* _What to work on_
Pull out every line of the records below that contains the word "Select", and copy each one in full.

* _Materials provided_
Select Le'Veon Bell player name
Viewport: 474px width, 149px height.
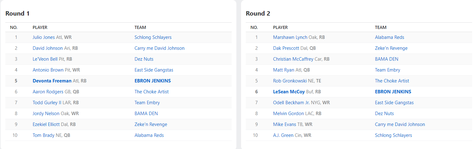pos(45,59)
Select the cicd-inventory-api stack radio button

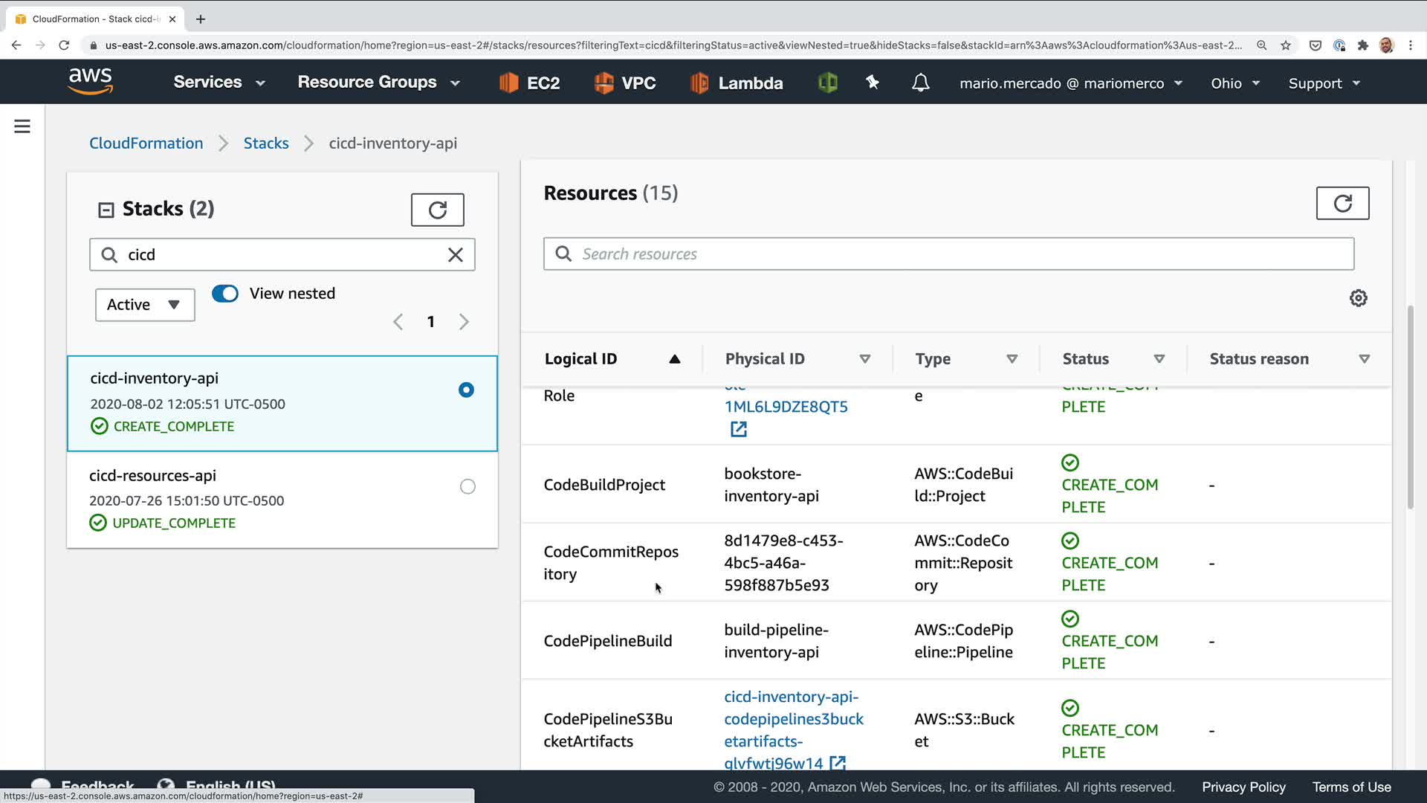(x=466, y=390)
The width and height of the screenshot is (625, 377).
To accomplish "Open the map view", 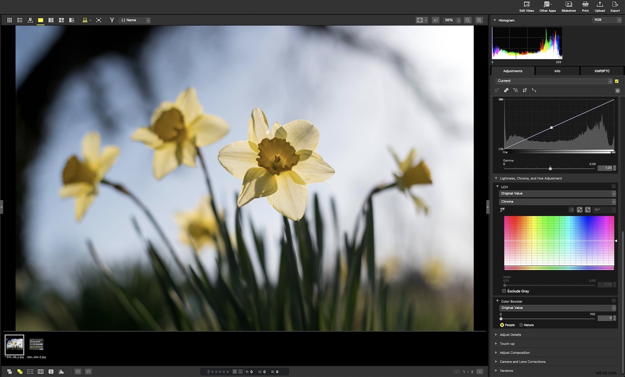I will tap(30, 20).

* _Written reply_
Select Le'Veon Bell player name
Select the cicd-inventory-api stack radio button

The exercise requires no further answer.